Document excerpt:
^^^^^^^^
Next, Hamilton presents the awful reality of brutal rapes and murders and asks can we really say that was part of God's will?
No. He says God would not want that to happen. So why does it then? Hamilton believes that it is due to free will. If God hadn't given free will then we wouldn't love him truly. We would be puppets. So we have free will and some of us choose to use that free will to make bad choices. These bad choices harm others. God will not take away our free will but he will also never leave our side and will welcome us into his kingdom when we die. So no, when terrible things happen God didn't want them to happen but instead he stood by the person to the end. Also he uses terrible things to bring about something greater. Hamilton uses several examples including one in which a young man who was subject to racism was brutally mirrored leaving him completely disfigured. A photo of this man shocked and horrified the nation when it went public in magazines and newspapers. It made people have to see and know the horrors that were occurring and no longer sit passively accepting it.
^^^^^^^^
Source material:
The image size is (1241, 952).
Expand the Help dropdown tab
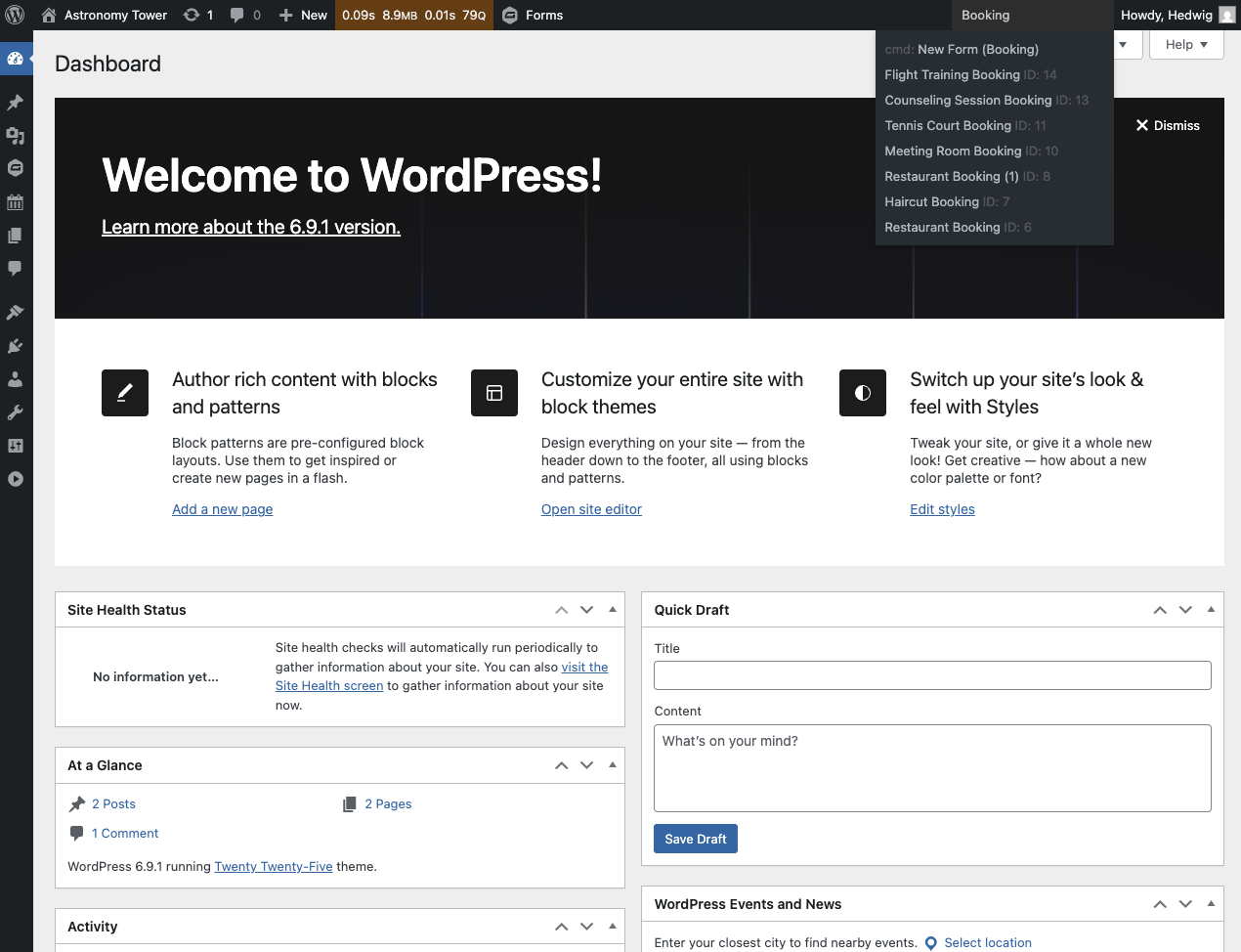point(1186,45)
^^^^^^^^
Exercise description:
In the passage on Hamilton, what does Hamilton say people would be if God had not given them free will? The listing is separate material, unrelated to the passage on Hamilton.

Exercise answer:
Puppets.